» **Prompt**
For the listing below, return the line containing "Given: Expand the Serial Port Speed dropdown", the line containing "This screenshot has height=583, width=1216.", and all lines in between, exactly as written and nothing else.

» **Data excerpts**
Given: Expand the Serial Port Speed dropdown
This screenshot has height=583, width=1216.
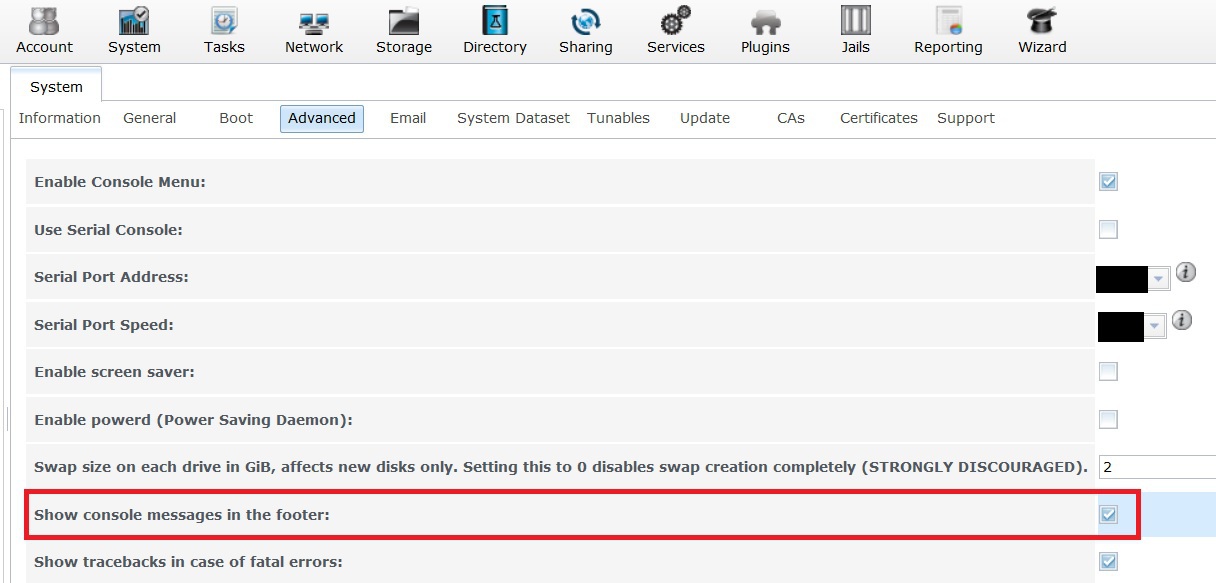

* * *

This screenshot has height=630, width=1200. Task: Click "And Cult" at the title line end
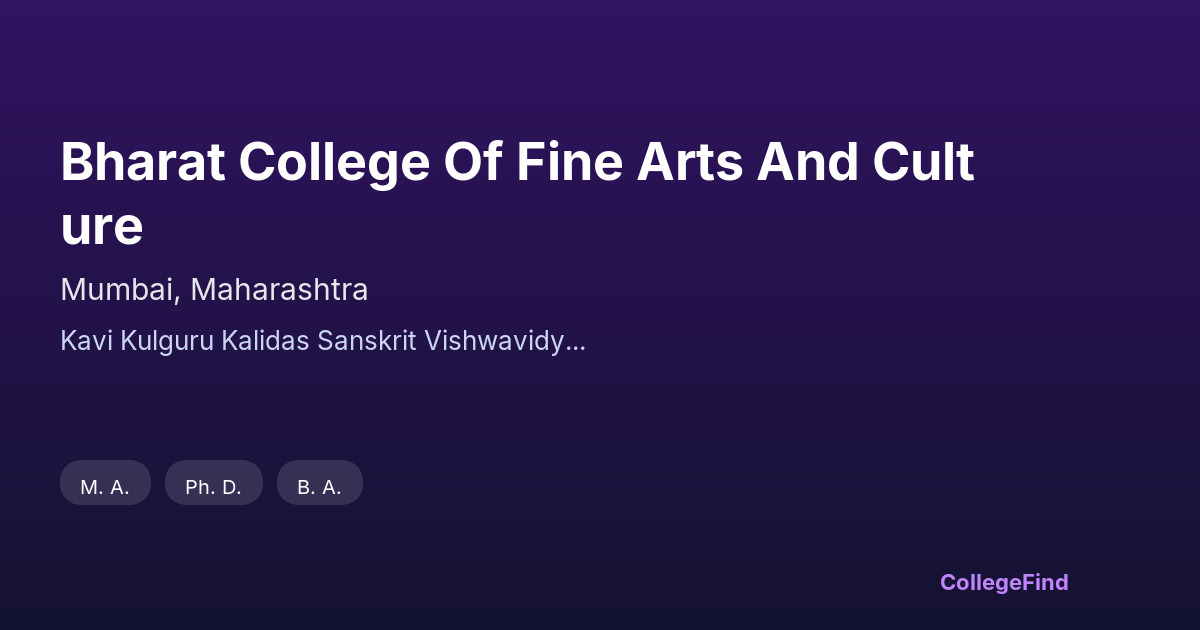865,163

* * *

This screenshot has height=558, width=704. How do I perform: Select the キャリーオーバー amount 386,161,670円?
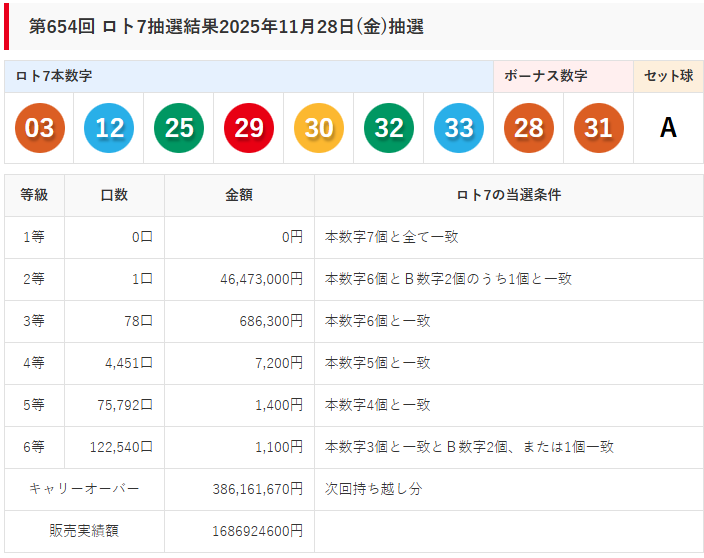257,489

» **Task response**
Given: Expand the Serial Port Speed dropdown
This screenshot has height=583, width=1216.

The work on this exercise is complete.